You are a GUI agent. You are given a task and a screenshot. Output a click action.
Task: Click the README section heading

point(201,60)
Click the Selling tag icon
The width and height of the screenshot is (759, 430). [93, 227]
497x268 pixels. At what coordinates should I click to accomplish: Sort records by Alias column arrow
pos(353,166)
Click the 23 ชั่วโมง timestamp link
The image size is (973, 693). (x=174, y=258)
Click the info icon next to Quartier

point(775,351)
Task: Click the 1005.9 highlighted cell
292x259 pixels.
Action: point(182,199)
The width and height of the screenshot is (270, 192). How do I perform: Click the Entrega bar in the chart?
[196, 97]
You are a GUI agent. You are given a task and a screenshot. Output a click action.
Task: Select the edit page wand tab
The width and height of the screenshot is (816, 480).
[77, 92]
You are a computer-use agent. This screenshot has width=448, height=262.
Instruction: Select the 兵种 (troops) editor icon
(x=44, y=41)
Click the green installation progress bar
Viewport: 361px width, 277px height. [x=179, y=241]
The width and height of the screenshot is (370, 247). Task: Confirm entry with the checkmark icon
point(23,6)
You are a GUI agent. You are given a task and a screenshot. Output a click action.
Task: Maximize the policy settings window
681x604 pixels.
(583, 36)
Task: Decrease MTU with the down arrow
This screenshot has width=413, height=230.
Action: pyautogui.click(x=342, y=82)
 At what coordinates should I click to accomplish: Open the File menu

## Assignment
Give the data back in full, matching it character for character.

## Result
You are a GUI agent. You are given a task and a screenshot. Output a click action.
Task: Click the README section heading

point(201,60)
Click the Selling tag icon
The width and height of the screenshot is (759, 430). [93, 227]
497x268 pixels. At what coordinates should I click to accomplish: Sort records by Alias column arrow
pos(353,166)
Click the 23 ชั่วโมง timestamp link
The image size is (973, 693). (x=174, y=258)
Click the info icon next to Quartier

point(775,351)
Task: Click the 1005.9 highlighted cell
292x259 pixels.
Action: point(182,199)
The width and height of the screenshot is (270, 192). How do I perform: Click the Entrega bar in the chart?
[196, 97]
You are a GUI agent. You are given a task and a screenshot. Output a click action.
Task: Select the edit page wand tab
The width and height of the screenshot is (816, 480).
[77, 92]
You are a computer-use agent. This screenshot has width=448, height=262.
Instruction: Select the 兵种 (troops) editor icon
(x=44, y=41)
Click the green installation progress bar
Viewport: 361px width, 277px height. [x=179, y=241]
The width and height of the screenshot is (370, 247). Task: Confirm entry with the checkmark icon
point(23,6)
You are a GUI agent. You are given a task and a screenshot. Output a click action.
Task: Maximize the policy settings window
681x604 pixels.
(583, 36)
Task: Decrease MTU with the down arrow
This screenshot has width=413, height=230.
Action: pyautogui.click(x=342, y=82)
 At what coordinates should I click to accomplish: Open the File menu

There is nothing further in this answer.